*Your task*.
Your output should be the whole listing, identical to the original.

*Data to process*.
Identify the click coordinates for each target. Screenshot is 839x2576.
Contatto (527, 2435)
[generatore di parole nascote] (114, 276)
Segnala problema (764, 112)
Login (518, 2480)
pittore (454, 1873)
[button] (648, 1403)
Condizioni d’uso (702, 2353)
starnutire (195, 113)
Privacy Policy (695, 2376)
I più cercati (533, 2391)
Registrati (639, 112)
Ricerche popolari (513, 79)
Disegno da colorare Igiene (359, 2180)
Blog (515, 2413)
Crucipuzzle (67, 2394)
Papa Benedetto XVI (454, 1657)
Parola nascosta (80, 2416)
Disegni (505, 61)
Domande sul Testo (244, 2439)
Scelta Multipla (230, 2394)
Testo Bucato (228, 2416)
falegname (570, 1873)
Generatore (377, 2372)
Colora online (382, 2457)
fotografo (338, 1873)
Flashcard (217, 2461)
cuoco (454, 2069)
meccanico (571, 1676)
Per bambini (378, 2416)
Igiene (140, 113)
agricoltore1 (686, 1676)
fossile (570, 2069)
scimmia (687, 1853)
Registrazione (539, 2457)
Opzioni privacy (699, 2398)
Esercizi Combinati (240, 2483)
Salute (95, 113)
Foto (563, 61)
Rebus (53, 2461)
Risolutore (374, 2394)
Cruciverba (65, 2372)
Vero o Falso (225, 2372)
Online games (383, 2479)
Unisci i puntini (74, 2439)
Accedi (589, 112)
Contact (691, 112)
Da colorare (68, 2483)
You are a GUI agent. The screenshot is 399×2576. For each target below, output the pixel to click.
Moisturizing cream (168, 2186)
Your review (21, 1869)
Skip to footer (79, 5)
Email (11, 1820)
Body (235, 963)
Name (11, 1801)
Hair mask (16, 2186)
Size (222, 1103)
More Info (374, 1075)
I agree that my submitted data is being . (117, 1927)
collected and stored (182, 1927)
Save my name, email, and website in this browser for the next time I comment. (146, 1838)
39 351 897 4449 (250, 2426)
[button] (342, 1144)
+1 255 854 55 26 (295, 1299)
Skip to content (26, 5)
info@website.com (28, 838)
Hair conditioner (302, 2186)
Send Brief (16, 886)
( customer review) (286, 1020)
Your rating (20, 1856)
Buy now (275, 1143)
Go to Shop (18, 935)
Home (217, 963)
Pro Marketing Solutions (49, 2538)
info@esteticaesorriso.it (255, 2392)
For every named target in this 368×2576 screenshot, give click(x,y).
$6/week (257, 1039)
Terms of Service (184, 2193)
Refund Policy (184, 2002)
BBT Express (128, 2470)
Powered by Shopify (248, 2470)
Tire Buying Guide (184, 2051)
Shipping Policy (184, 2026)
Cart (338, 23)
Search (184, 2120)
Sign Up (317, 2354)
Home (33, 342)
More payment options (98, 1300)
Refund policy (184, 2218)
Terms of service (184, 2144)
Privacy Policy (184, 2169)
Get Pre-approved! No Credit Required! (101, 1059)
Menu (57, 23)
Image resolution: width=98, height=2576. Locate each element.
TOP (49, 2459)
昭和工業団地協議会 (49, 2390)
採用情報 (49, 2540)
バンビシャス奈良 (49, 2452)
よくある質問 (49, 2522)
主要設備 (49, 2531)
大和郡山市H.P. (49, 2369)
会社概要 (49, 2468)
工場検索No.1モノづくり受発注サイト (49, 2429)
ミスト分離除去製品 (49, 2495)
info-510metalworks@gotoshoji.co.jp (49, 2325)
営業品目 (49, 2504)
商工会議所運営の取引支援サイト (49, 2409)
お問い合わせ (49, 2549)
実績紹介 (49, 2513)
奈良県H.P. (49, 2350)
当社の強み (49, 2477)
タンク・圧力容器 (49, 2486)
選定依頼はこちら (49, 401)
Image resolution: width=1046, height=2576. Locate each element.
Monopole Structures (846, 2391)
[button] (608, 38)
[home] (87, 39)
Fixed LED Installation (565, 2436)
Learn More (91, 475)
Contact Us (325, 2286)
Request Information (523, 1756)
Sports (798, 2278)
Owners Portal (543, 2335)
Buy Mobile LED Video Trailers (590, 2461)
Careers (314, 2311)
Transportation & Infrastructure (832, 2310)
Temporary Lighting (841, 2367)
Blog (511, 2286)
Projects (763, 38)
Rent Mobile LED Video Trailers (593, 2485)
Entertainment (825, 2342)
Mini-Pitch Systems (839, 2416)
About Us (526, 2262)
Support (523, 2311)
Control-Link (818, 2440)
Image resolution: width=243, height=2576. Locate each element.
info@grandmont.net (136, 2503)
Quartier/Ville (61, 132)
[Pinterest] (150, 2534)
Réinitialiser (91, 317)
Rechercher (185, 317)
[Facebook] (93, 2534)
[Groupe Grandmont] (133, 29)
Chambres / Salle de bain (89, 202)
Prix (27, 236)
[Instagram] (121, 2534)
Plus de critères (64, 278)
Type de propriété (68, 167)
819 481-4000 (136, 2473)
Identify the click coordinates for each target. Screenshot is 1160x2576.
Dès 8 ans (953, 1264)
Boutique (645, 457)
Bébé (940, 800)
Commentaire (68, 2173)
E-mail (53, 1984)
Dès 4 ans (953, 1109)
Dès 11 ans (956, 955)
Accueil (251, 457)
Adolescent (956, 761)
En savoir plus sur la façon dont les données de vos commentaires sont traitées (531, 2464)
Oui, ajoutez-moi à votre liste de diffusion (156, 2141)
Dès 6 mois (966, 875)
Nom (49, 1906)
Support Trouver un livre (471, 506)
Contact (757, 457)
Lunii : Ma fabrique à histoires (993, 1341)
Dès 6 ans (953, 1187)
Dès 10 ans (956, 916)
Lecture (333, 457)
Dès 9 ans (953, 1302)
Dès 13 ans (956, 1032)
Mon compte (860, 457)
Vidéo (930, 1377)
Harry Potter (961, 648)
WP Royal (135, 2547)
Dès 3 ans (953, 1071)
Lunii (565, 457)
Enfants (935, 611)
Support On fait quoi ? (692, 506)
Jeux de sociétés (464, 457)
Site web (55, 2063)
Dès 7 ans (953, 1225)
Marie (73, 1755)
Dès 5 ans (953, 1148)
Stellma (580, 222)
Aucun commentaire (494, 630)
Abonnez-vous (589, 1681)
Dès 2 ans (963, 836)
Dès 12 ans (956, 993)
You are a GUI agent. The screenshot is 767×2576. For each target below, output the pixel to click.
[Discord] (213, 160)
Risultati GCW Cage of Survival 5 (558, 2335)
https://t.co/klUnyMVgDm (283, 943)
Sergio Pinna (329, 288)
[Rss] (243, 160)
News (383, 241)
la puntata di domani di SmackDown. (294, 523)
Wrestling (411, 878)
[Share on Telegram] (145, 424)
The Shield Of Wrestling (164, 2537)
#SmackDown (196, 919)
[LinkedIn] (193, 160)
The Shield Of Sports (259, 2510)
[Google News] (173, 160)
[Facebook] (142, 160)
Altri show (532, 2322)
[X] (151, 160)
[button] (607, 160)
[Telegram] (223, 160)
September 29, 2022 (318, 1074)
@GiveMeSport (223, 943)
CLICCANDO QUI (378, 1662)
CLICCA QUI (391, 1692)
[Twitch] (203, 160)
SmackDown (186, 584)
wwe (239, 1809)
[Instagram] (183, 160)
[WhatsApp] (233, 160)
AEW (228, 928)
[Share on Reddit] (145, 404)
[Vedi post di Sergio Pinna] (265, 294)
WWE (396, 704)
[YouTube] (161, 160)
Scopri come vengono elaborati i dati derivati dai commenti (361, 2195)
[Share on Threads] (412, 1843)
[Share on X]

*Response to this exercise*.
Identify the click coordinates for each target. Screenshot is 839x2576.
Contatto (527, 2435)
[generatore di parole nascote] (114, 276)
Segnala problema (764, 112)
Login (518, 2480)
pittore (454, 1873)
[button] (648, 1403)
Condizioni d’uso (702, 2353)
starnutire (195, 113)
Privacy Policy (695, 2376)
I più cercati (533, 2391)
Registrati (639, 112)
Ricerche popolari (513, 79)
Disegno da colorare Igiene (359, 2180)
Blog (515, 2413)
Crucipuzzle (67, 2394)
Papa Benedetto XVI (454, 1657)
Parola nascosta (80, 2416)
Disegni (505, 61)
Domande sul Testo (244, 2439)
Scelta Multipla (230, 2394)
Testo Bucato (228, 2416)
falegname (570, 1873)
Generatore (377, 2372)
Colora online (382, 2457)
fotografo (338, 1873)
Flashcard (217, 2461)
cuoco (454, 2069)
meccanico (571, 1676)
Per bambini (378, 2416)
Igiene (140, 113)
agricoltore1 (686, 1676)
fossile (570, 2069)
scimmia (687, 1853)
Registrazione (539, 2457)
Opzioni privacy (699, 2398)
Esercizi Combinati (240, 2483)
Salute (95, 113)
Foto (563, 61)
Rebus (53, 2461)
Risolutore (374, 2394)
Cruciverba (65, 2372)
Vero o Falso (225, 2372)
Online games (383, 2479)
Unisci i puntini (74, 2439)
Accedi (589, 112)
Contact (691, 112)
Da colorare (68, 2483)
You are a GUI agent. The screenshot is 399×2576. For each target below, output the pixel to click.
Moisturizing cream (168, 2186)
Your review (21, 1869)
Skip to footer (79, 5)
Email (11, 1820)
Body (235, 963)
Name (11, 1801)
Hair mask (16, 2186)
Size (222, 1103)
More Info (374, 1075)
I agree that my submitted data is being . (117, 1927)
collected and stored (182, 1927)
Save my name, email, and website in this browser for the next time I comment. (146, 1838)
39 351 897 4449 (250, 2426)
[button] (342, 1144)
+1 255 854 55 26 (295, 1299)
Skip to content (26, 5)
info@website.com (28, 838)
Hair conditioner (302, 2186)
Send Brief (16, 886)
( customer review) (286, 1020)
Your rating (20, 1856)
Buy now (275, 1143)
Go to Shop (18, 935)
Home (217, 963)
Pro Marketing Solutions (49, 2538)
info@esteticaesorriso.it (255, 2392)
For every named target in this 368×2576 screenshot, give click(x,y).
$6/week (257, 1039)
Terms of Service (184, 2193)
Refund Policy (184, 2002)
BBT Express (128, 2470)
Powered by Shopify (248, 2470)
Tire Buying Guide (184, 2051)
Shipping Policy (184, 2026)
Cart (338, 23)
Search (184, 2120)
Sign Up (317, 2354)
Home (33, 342)
More payment options (98, 1300)
Refund policy (184, 2218)
Terms of service (184, 2144)
Privacy Policy (184, 2169)
Get Pre-approved! No Credit Required! (101, 1059)
Menu (57, 23)
Image resolution: width=98, height=2576. Locate each element.
TOP (49, 2459)
昭和工業団地協議会 (49, 2390)
採用情報 (49, 2540)
バンビシャス奈良 (49, 2452)
よくある質問 (49, 2522)
主要設備 (49, 2531)
大和郡山市H.P. (49, 2369)
会社概要 (49, 2468)
工場検索No.1モノづくり受発注サイト (49, 2429)
ミスト分離除去製品 (49, 2495)
info-510metalworks@gotoshoji.co.jp (49, 2325)
営業品目 (49, 2504)
商工会議所運営の取引支援サイト (49, 2409)
お問い合わせ (49, 2549)
実績紹介 (49, 2513)
奈良県H.P. (49, 2350)
当社の強み (49, 2477)
タンク・圧力容器 (49, 2486)
選定依頼はこちら (49, 401)
Image resolution: width=1046, height=2576. Locate each element.
Monopole Structures (846, 2391)
[button] (608, 38)
[home] (87, 39)
Fixed LED Installation (565, 2436)
Learn More (91, 475)
Contact Us (325, 2286)
Request Information (523, 1756)
Sports (798, 2278)
Owners Portal (543, 2335)
Buy Mobile LED Video Trailers (590, 2461)
Careers (314, 2311)
Transportation & Infrastructure (832, 2310)
Temporary Lighting (841, 2367)
Blog (511, 2286)
Projects (763, 38)
Rent Mobile LED Video Trailers (593, 2485)
Entertainment (825, 2342)
Mini-Pitch Systems (839, 2416)
About Us (526, 2262)
Support (523, 2311)
Control-Link (818, 2440)
Image resolution: width=243, height=2576. Locate each element.
info@grandmont.net (136, 2503)
Quartier/Ville (61, 132)
[Pinterest] (150, 2534)
Réinitialiser (91, 317)
Rechercher (185, 317)
[Facebook] (93, 2534)
[Groupe Grandmont] (133, 29)
Chambres / Salle de bain (89, 202)
Prix (27, 236)
[Instagram] (121, 2534)
Plus de critères (64, 278)
Type de propriété (68, 167)
819 481-4000 (136, 2473)
Identify the click coordinates for each target. Screenshot is 1160x2576.
Dès 8 ans (953, 1264)
Boutique (645, 457)
Bébé (940, 800)
Commentaire (68, 2173)
E-mail (53, 1984)
Dès 4 ans (953, 1109)
Dès 11 ans (956, 955)
Accueil (251, 457)
Adolescent (956, 761)
En savoir plus sur la façon dont les données de vos commentaires sont traitées (531, 2464)
Oui, ajoutez-moi à votre liste de diffusion (156, 2141)
Dès 6 mois (966, 875)
Nom (49, 1906)
Support Trouver un livre (471, 506)
Contact (757, 457)
Lunii : Ma fabrique à histoires (993, 1341)
Dès 6 ans (953, 1187)
Dès 10 ans (956, 916)
Lecture (333, 457)
Dès 9 ans (953, 1302)
Dès 13 ans (956, 1032)
Mon compte (860, 457)
Vidéo (930, 1377)
Harry Potter (961, 648)
WP Royal (135, 2547)
Dès 3 ans (953, 1071)
Lunii (565, 457)
Enfants (935, 611)
Support On fait quoi ? (692, 506)
Jeux de sociétés (464, 457)
Site web (55, 2063)
Dès 7 ans (953, 1225)
Marie (73, 1755)
Dès 5 ans (953, 1148)
Stellma (580, 222)
Aucun commentaire (494, 630)
Abonnez-vous (589, 1681)
Dès 2 ans (963, 836)
Dès 12 ans (956, 993)
You are a GUI agent. The screenshot is 767×2576. For each target below, output the pixel to click.
[Discord] (213, 160)
Risultati GCW Cage of Survival 5 (558, 2335)
https://t.co/klUnyMVgDm (283, 943)
Sergio Pinna (329, 288)
[Rss] (243, 160)
News (383, 241)
la puntata di domani di SmackDown. (294, 523)
Wrestling (411, 878)
[Share on Telegram] (145, 424)
The Shield Of Wrestling (164, 2537)
#SmackDown (196, 919)
[LinkedIn] (193, 160)
The Shield Of Sports (259, 2510)
[Google News] (173, 160)
[Facebook] (142, 160)
Altri show (532, 2322)
[X] (151, 160)
[button] (607, 160)
[Telegram] (223, 160)
September 29, 2022 (318, 1074)
@GiveMeSport (223, 943)
CLICCANDO QUI (378, 1662)
CLICCA QUI (391, 1692)
[Twitch] (203, 160)
SmackDown (186, 584)
wwe (239, 1809)
[Instagram] (183, 160)
[WhatsApp] (233, 160)
AEW (228, 928)
[Share on Reddit] (145, 404)
[Vedi post di Sergio Pinna] (265, 294)
WWE (396, 704)
[YouTube] (161, 160)
Scopri come vengono elaborati i dati derivati dai commenti (361, 2195)
[Share on Threads] (412, 1843)
[Share on X]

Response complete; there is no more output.